Quand Marcel Ophuls mettait la France sens dessus-dessous

Tant de projets qui n'ont jamais vu le jour, et en même temps deux curseurs incontournables dans l'art du documentaire, à commencer par "Le Chagrin et la pitié"... Le si génialement disruptif Marcel Ophuls s'en est allé à 97 ans.
Ses colères, sa malice parfois acerbe et surtout sa lucidité inestimable sur un certain passé du pays, jusqu'à présenter un miroir dans lequel la France ne voulait pas se regarder... Marcel Ophuls, le réalisateur du Chagrin et la Pitié, s’est donc éteint dans sa 98e année. C’est en 1969 qu’il signe pour la télévision française cette œuvre phare sur la France de Vichy vue de Clermont-Ferrand. Résultat: une vision décapante éraflant toute une mythologie de la France résistante promue par les gaullistes, et en partie par les communistes. Clermont-Ferrand est un creuset tellement plus foisonnant, un dégradé parfait entre héroïsme, dérobades et compromissions. On y croise autant de résistants que de miliciens, des bourgeois, des commerçants, des paysans...
Plusieurs visages connus, également, à commencer par celui de Pierre Mendès-France face à l'antisémitisme d'État, Maurice Chevalier qui défend après guerre son attitude auprès d'un public américain, ou encore l'ancien champion cycliste Raphaël Géminiani reconverti en bistrotier débonnaire: "Il n’y avait pas tellement d’Allemands en définitive à Clermont "... Le champ visuel étonne tout autant lorsque surgissent Danielle Darrieux et quelques autres au détour d'un fameux voyage à Berlin en 1942. N'était-elle pas l'actrice fétiche de Max Ophuls, le père de Marcel Ophuls, dans des films aussi prestigieux que La Ronde, Le Plaisir et Madame de...?

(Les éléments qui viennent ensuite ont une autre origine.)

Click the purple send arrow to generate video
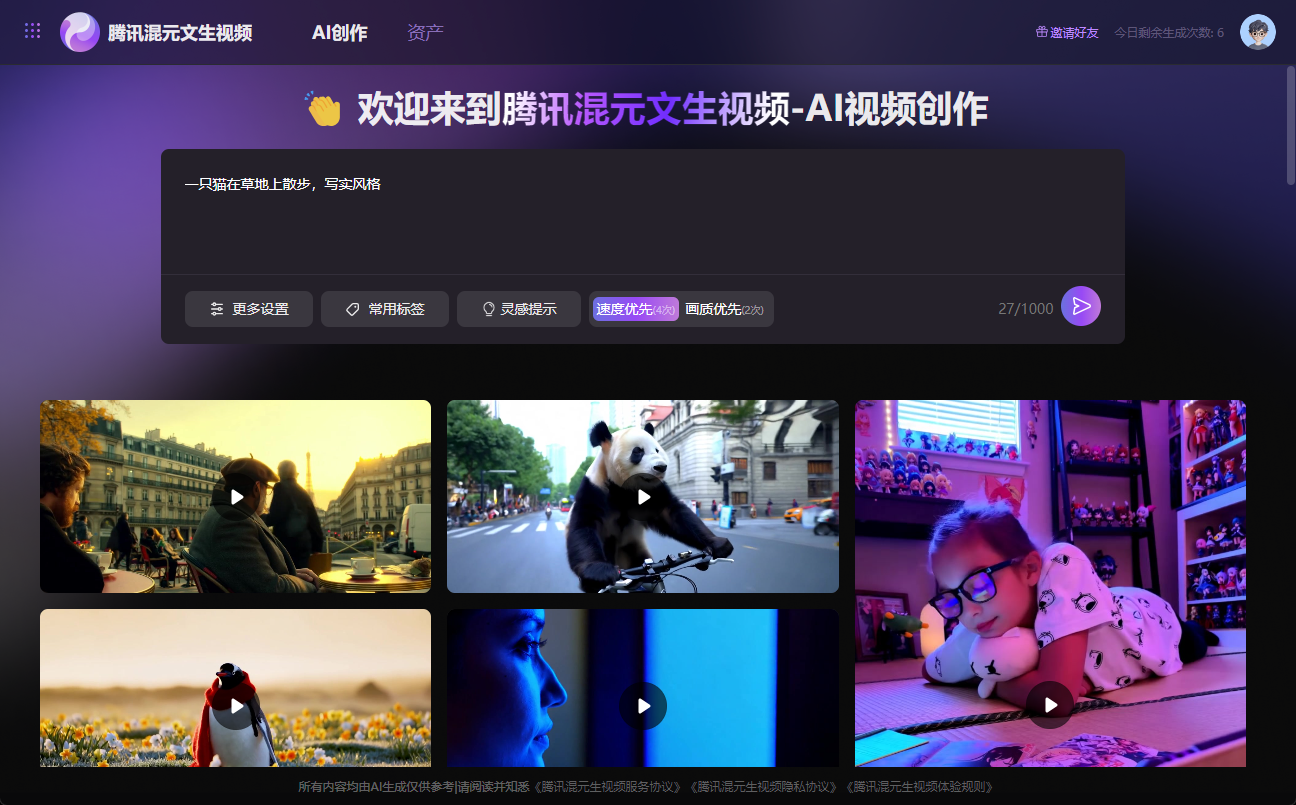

Trop malin, trop redoutable, trop dérangeant, ce Chagrin et la pitié, même si Woody Allen le cite délicieusement dans Annie Hall. Il faudra attendre 1981 pour que le film passe à la télévision malgré les hauts-le-cœur de l' "homme à la rose" (et à la francisque) à peine installé à l'Elysée. Issue tout aussi pénible pour Simone Veil qui se démena tant qu'elle pouvait en 1969 pour que l'ORTF -elle faisait alors partie de son conseil d'administration-, enterre à jamais ce documentaire si indélicat. Jean-Paul Sartre ne sera curieusement pas plus tendre: "ce film ignore les masses", écrit-il dans La Cause du peuple. Quant au Général de Gaulle, il eut cette phrase définitive: "Les Français n'ont pas besoin de vérité, ils ont besoin d'espoir".

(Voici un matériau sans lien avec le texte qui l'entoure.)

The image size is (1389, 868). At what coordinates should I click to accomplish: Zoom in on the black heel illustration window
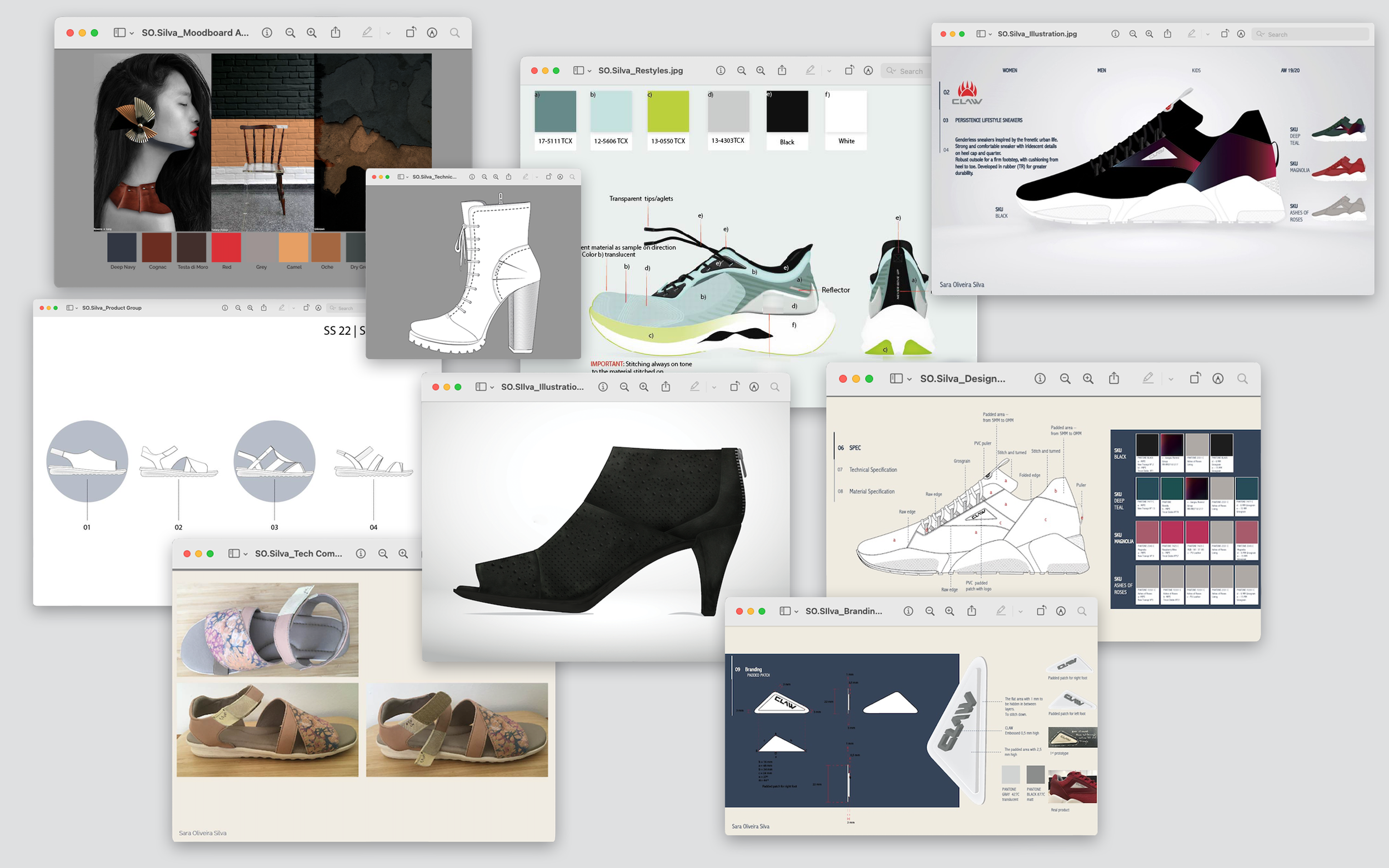coord(644,388)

Ainsi Marcel Ophuls aura-t-il bien mérité de la patrie pour avoir mis la France à ce point sens dessus-dessous. Moins orfèvre mais plus disruptif qu'un Claude Lanzmann avec lequel les relations furent parfois aigres-douces, il aura aussi connu les vicissitudes d'un parcours essaimé de projets non aboutis mais d'où émerge un autre film immense, Hôtel Terminus (1988), autour d'un Klaus Barbie à jamais tortionnaire, aussi bien au Fort Montluc qu'à l'ombre des juntes latino-américaines qu'il avait si bien servies après sa fuite.
Comment oublier enfin l'inoubliable rencontre du théâtre Saint-Gervais, à Genève, entre Ophuls et un certain Jean-Luc Godard. Deux voix tremblantes, chacune à leur manière, enfouissant quelques rancœurs plus ou moins justifiées pour mieux manifester leur ouverture à l'autre à travers quelques méditations toujours d'actualité sur le Proche-Orient et sur ce qu'est être juif. Il en avait tant à dire sur le sujet, le natif d'Allemagne devenu Français en 1938 après avoir fui les persécutions, puis Américain après un nouvel exil en 1941 avant de revenir à Paris en 1950. Quel festival, ce dialogue au sommet, à la hauteur bien sûr de JLG mais aussi de son aîné d'un soir, Marcel Ophuls, âme forte et grande conscience désormais manquante.